一个有N个整数元素的一维数组(A[0]、A[1],...A[n-1]),求子数组之和的最大值。
例子:
[1, -2, 3, 5, -3, 2] 返回:8
[0, -2, 3, 5, -1, 2] 返回:9
[-9, -2, -3, -5, -3] 返回:-2
需要注意的是,如果考虑到数组首尾相连,则
1、先按不相连计算出最大值max
2、从尾往头扫描,找出最大值m1,并记录最大位置i,再从头往尾扫描,找出最大值m2, 并记录最大位置j,若i>j,则比较m1+m2与max,求出最大值,若i<=j,则令m = A[0]+A[1]+A[2]+...A[n-1],求出m和max之间的最大值。

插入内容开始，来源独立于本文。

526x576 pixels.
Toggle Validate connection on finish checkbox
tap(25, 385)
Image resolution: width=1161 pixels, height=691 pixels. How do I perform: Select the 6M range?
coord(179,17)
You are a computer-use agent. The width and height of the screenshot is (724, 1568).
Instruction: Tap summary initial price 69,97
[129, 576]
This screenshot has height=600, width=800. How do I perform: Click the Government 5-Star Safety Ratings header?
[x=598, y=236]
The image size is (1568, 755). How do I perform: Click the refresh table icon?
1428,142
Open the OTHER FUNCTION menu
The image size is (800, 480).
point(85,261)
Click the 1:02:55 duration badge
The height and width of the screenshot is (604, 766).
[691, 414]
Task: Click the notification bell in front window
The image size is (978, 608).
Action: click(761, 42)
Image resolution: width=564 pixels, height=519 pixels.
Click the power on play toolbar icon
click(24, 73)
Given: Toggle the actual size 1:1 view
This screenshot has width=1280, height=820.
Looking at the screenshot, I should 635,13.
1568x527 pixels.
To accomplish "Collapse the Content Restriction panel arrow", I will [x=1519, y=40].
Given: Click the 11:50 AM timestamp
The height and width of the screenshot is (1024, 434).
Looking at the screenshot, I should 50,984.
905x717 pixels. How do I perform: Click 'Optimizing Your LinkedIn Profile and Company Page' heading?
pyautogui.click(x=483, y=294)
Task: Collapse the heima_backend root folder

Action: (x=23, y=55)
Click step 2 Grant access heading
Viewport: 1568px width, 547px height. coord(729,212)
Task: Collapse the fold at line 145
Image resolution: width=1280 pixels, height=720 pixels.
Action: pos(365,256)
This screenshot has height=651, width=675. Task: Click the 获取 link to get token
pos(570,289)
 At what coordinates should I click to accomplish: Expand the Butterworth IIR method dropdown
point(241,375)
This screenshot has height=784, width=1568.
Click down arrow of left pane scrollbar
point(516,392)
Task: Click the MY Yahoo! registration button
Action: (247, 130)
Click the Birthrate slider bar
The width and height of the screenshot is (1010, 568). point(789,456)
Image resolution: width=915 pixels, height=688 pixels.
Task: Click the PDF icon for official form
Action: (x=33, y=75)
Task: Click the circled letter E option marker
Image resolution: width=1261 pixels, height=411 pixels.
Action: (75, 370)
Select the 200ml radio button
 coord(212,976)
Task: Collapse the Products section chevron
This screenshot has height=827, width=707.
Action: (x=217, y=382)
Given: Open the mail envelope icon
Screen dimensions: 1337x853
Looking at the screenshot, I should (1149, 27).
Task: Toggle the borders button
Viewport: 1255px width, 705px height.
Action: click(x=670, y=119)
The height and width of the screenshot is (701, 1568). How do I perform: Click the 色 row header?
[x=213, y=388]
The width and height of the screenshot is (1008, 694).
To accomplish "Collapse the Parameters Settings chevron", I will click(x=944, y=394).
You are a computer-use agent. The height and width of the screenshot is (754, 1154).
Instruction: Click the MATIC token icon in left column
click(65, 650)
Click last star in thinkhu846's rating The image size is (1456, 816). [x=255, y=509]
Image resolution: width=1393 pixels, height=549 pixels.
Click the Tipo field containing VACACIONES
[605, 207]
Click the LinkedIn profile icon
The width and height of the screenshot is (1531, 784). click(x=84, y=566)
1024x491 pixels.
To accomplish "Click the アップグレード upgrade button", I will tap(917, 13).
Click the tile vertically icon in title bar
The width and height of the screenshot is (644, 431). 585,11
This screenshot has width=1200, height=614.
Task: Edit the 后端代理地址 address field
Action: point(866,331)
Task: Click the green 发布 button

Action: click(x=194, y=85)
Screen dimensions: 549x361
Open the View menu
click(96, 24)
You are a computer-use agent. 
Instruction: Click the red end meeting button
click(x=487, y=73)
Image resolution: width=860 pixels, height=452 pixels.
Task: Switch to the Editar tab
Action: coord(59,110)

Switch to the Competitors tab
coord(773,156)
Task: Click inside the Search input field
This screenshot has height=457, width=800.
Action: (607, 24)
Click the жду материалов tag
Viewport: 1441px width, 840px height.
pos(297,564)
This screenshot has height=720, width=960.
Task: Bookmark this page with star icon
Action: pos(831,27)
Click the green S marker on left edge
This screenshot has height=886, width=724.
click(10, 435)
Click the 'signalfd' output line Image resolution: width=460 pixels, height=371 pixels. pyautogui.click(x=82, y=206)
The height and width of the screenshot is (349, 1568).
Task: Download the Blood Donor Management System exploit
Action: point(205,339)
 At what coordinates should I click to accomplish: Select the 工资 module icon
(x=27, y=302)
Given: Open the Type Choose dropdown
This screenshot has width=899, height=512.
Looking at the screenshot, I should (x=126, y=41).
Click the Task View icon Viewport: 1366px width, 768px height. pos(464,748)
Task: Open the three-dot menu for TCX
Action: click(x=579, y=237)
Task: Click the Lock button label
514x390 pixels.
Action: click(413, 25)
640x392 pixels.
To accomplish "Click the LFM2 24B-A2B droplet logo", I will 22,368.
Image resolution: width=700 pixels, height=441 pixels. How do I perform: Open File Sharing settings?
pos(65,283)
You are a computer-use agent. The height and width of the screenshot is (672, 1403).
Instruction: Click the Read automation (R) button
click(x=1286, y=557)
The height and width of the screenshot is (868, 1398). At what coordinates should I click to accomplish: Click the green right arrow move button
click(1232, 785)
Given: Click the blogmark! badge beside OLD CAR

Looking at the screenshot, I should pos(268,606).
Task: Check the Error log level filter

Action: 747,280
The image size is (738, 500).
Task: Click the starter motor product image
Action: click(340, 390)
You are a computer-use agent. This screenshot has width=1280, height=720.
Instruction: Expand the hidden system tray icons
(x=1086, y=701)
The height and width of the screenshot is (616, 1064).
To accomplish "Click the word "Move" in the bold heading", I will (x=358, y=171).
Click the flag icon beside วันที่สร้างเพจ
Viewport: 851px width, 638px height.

int MaxSum4(int *A, int n,int &beg,int &end)
{
if(A==NULL||n<=1)
{
cout<<"error input"<<'
';
exit(0);
}
if(n==1)
return A[0];
int pos = 0;
int CurSum = A[0];
int MaxSum = A[0];
for(int i = 1; i<n;++i)
{
if(CurSum<=0)
CurSum = 0;
CurSum += A[i];
if(CurSum>=MaxSum)
{
MaxSum = CurSum;
pos = i;
}
}
int pos1 = 0,max1 = A[0];
CurSum = A[0];
for(int i = 1;i<=n-1;++i)
{
CurSum += A[i];
if(CurSum>=max1)
{
max1 = CurSum;
pos1 = i;
}
}
CurSum = A[n-1];
int pos2 = n-1, max2 = A[n-1];
for(int j = n-2; j>=0; --j)
{
CurSum += A[j];
if(CurSum>=max2)
{
max2 = CurSum;
pos2 = j;
}
}
int sum = 0;
if(pos1>=pos2)
{
for(int i = 0; i<n; ++i)
sum+=A[i];
}
else
{
for(int i = 0; i<=pos1; ++i)
{
sum+=A[i];
}
for(int j = n-1; j>=pos2; --j)
{
sum+=A[j];
}
}
int temp = MaxSum>sum?MaxSum:sum;
if(MaxSum==temp)
{
end = pos;
while(temp!=0)
{
temp-=A[pos--];
}
beg = ++pos;
return MaxSum;
}
else
{
if(pos1>=pos2)
{
beg = 0;
end = n-1;
}
else
{
end = pos2;
beg = pos1;
}
return sum;
}
return MaxSum>sum?MaxSum:sum;
}